**Records to process:**

━━━━━━━━━━━━━━━━

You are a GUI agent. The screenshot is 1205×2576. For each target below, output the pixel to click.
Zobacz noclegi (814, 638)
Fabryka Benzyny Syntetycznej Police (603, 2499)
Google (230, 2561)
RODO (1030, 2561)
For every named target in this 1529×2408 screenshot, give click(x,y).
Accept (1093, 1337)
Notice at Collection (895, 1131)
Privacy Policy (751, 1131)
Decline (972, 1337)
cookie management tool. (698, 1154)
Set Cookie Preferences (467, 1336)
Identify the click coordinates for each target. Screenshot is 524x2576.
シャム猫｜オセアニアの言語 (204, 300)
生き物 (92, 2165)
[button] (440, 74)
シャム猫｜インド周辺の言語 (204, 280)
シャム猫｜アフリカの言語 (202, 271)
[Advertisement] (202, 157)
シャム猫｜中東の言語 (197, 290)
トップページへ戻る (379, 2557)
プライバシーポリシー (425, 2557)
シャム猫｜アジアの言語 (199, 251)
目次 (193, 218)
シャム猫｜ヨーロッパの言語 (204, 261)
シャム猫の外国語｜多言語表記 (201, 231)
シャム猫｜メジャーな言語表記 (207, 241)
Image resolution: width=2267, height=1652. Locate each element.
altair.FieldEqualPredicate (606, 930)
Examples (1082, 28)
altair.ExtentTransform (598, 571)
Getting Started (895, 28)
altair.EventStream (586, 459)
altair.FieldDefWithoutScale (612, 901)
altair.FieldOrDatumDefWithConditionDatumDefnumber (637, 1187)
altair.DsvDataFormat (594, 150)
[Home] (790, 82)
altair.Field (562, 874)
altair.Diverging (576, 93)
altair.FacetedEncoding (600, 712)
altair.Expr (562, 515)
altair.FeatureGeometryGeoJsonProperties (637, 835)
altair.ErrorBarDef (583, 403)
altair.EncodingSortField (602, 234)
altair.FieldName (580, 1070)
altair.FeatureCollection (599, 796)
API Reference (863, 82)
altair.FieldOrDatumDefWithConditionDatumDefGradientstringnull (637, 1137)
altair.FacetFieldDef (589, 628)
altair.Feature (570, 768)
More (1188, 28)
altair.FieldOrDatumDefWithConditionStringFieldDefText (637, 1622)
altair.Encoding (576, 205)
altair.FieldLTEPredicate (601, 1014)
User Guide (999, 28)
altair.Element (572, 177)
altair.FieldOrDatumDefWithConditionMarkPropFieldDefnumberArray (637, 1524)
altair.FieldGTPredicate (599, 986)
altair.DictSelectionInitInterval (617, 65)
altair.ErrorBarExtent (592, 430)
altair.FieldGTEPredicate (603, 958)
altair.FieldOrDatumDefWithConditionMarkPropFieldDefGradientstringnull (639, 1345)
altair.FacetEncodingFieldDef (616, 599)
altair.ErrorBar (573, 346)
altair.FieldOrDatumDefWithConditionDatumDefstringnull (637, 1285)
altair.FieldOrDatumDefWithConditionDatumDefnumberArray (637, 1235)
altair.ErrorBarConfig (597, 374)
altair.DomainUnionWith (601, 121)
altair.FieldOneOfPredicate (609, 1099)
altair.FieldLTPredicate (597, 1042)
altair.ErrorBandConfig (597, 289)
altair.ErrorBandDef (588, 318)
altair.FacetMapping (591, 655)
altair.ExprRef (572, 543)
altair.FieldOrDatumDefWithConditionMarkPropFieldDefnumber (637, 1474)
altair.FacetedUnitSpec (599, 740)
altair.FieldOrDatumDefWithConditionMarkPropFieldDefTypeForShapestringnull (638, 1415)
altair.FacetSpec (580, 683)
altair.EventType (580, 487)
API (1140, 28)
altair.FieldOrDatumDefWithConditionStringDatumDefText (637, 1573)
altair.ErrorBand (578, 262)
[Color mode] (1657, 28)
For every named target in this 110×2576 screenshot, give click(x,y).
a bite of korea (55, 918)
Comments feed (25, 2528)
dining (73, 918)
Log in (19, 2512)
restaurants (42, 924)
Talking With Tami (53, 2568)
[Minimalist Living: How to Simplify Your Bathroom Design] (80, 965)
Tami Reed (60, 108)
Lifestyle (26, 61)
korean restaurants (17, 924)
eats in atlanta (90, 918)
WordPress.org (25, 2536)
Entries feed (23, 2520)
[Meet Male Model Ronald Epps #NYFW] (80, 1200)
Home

━━━━━━━━━━━━━━━━

Without leaving out a single line, retype the material above exactly.

**Exercise result:**
You are a GUI agent. The screenshot is 1205×2576. For each target below, output the pixel to click.
Zobacz noclegi (814, 638)
Fabryka Benzyny Syntetycznej Police (603, 2499)
Google (230, 2561)
RODO (1030, 2561)
For every named target in this 1529×2408 screenshot, give click(x,y).
Accept (1093, 1337)
Notice at Collection (895, 1131)
Privacy Policy (751, 1131)
Decline (972, 1337)
cookie management tool. (698, 1154)
Set Cookie Preferences (467, 1336)
Identify the click coordinates for each target. Screenshot is 524x2576.
シャム猫｜オセアニアの言語 (204, 300)
生き物 (92, 2165)
[button] (440, 74)
シャム猫｜インド周辺の言語 (204, 280)
シャム猫｜アフリカの言語 (202, 271)
[Advertisement] (202, 157)
シャム猫｜中東の言語 (197, 290)
トップページへ戻る (379, 2557)
プライバシーポリシー (425, 2557)
シャム猫｜アジアの言語 (199, 251)
目次 (193, 218)
シャム猫｜ヨーロッパの言語 (204, 261)
シャム猫の外国語｜多言語表記 (201, 231)
シャム猫｜メジャーな言語表記 (207, 241)
Image resolution: width=2267, height=1652. Locate each element.
altair.FieldEqualPredicate (606, 930)
Examples (1082, 28)
altair.ExtentTransform (598, 571)
Getting Started (895, 28)
altair.EventStream (586, 459)
altair.FieldDefWithoutScale (612, 901)
altair.FieldOrDatumDefWithConditionDatumDefnumber (637, 1187)
altair.DsvDataFormat (594, 150)
[Home] (790, 82)
altair.Field (562, 874)
altair.Diverging (576, 93)
altair.FacetedEncoding (600, 712)
altair.Expr (562, 515)
altair.FeatureGeometryGeoJsonProperties (637, 835)
altair.ErrorBarDef (583, 403)
altair.EncodingSortField (602, 234)
altair.FieldName (580, 1070)
altair.FeatureCollection (599, 796)
API Reference (863, 82)
altair.FieldOrDatumDefWithConditionDatumDefGradientstringnull (637, 1137)
altair.FacetFieldDef (589, 628)
altair.Feature (570, 768)
More (1188, 28)
altair.FieldOrDatumDefWithConditionStringFieldDefText (637, 1622)
altair.Encoding (576, 205)
altair.FieldLTEPredicate (601, 1014)
User Guide (999, 28)
altair.Element (572, 177)
altair.FieldOrDatumDefWithConditionMarkPropFieldDefnumberArray (637, 1524)
altair.FieldGTPredicate (599, 986)
altair.DictSelectionInitInterval (617, 65)
altair.ErrorBarExtent (592, 430)
altair.FieldGTEPredicate (603, 958)
altair.FieldOrDatumDefWithConditionMarkPropFieldDefGradientstringnull (639, 1345)
altair.FacetEncodingFieldDef (616, 599)
altair.ErrorBar (573, 346)
altair.FieldOrDatumDefWithConditionDatumDefstringnull (637, 1285)
altair.FieldOrDatumDefWithConditionDatumDefnumberArray (637, 1235)
altair.ErrorBarConfig (597, 374)
altair.DomainUnionWith (601, 121)
altair.FieldOneOfPredicate (609, 1099)
altair.FieldLTPredicate (597, 1042)
altair.ErrorBandConfig (597, 289)
altair.ErrorBandDef (588, 318)
altair.FacetMapping (591, 655)
altair.ExprRef (572, 543)
altair.FieldOrDatumDefWithConditionMarkPropFieldDefnumber (637, 1474)
altair.FacetedUnitSpec (599, 740)
altair.FieldOrDatumDefWithConditionMarkPropFieldDefTypeForShapestringnull (638, 1415)
altair.FacetSpec (580, 683)
altair.EventType (580, 487)
API (1140, 28)
altair.FieldOrDatumDefWithConditionStringDatumDefText (637, 1573)
altair.ErrorBand (578, 262)
[Color mode] (1657, 28)
For every named target in this 110×2576 screenshot, give click(x,y).
a bite of korea (55, 918)
Comments feed (25, 2528)
dining (73, 918)
Log in (19, 2512)
restaurants (42, 924)
Talking With Tami (53, 2568)
[Minimalist Living: How to Simplify Your Bathroom Design] (80, 965)
Tami Reed (60, 108)
Lifestyle (26, 61)
korean restaurants (17, 924)
eats in atlanta (90, 918)
WordPress.org (25, 2536)
Entries feed (23, 2520)
[Meet Male Model Ronald Epps #NYFW] (80, 1200)
Home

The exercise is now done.